## Your goal
From the entries, copy every line that carries the string "arrow".

## Data supplied
○ ○ ○

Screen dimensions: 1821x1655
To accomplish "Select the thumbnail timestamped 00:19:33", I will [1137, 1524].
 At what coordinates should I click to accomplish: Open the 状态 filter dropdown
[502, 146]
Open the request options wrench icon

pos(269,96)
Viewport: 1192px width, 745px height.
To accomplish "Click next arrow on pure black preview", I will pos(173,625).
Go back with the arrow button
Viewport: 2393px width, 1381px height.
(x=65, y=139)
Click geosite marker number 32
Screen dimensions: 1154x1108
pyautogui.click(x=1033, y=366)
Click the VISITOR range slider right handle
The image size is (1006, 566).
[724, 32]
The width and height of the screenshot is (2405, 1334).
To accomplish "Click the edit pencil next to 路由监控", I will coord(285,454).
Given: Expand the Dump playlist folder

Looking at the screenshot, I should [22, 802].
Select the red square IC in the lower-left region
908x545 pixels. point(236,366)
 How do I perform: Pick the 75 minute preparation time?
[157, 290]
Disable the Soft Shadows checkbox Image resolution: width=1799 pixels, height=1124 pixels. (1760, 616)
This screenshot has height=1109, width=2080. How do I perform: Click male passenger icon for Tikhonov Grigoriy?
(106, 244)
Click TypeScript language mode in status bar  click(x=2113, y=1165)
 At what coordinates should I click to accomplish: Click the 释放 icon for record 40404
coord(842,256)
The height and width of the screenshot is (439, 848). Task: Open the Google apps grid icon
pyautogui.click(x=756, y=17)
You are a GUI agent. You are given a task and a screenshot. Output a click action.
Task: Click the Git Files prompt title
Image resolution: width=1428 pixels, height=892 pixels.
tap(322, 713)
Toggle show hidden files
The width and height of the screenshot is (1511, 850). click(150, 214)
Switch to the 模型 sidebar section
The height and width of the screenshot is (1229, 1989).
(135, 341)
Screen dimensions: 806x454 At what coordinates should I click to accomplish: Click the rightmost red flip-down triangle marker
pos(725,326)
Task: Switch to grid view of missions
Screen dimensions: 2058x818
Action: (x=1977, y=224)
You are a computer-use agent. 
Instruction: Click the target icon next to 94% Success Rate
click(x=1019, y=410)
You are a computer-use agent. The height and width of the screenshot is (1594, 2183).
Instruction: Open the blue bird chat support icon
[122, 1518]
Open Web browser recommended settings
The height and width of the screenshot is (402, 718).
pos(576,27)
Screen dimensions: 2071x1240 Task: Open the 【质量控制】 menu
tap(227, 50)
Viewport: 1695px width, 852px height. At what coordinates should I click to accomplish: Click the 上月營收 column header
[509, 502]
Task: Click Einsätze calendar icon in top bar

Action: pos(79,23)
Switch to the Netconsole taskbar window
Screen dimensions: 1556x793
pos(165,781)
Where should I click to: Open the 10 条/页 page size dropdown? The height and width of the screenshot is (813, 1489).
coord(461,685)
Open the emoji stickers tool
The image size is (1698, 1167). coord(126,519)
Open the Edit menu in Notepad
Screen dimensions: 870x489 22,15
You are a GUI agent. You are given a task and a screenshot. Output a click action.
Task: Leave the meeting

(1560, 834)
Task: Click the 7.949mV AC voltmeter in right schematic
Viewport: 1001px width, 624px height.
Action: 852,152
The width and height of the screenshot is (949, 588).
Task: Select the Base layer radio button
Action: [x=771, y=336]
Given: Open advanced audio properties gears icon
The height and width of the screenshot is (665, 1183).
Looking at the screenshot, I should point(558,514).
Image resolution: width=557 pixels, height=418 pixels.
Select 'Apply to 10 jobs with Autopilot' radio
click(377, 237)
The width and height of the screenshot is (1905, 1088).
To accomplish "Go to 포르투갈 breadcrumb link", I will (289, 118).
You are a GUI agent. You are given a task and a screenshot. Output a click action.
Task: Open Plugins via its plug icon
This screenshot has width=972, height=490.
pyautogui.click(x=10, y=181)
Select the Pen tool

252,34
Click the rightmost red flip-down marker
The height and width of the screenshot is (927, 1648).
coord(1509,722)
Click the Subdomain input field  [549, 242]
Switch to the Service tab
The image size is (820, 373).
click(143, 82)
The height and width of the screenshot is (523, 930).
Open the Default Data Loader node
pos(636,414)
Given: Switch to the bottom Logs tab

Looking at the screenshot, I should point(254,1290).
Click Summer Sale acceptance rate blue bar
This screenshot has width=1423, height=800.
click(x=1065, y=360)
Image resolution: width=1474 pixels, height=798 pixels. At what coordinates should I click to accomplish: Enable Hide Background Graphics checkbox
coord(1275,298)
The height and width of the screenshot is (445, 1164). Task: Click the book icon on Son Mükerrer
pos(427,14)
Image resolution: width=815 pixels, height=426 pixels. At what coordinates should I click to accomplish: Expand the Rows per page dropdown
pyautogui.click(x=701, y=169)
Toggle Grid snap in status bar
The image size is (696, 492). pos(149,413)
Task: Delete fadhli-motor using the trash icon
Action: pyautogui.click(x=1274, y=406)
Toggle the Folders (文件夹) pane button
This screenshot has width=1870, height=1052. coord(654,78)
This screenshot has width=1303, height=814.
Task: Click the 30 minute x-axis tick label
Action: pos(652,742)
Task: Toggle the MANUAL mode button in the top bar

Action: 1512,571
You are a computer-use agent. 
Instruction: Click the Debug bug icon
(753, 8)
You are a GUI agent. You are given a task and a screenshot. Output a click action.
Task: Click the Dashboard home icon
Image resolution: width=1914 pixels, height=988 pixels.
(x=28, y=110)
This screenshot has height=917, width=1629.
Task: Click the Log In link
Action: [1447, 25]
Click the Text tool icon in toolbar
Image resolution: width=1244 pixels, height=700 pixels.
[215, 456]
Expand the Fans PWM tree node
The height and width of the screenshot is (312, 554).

○ ○ ○

## Answer space
To accomplish "Click next arrow on pure black preview", I will pos(173,625).
Go back with the arrow button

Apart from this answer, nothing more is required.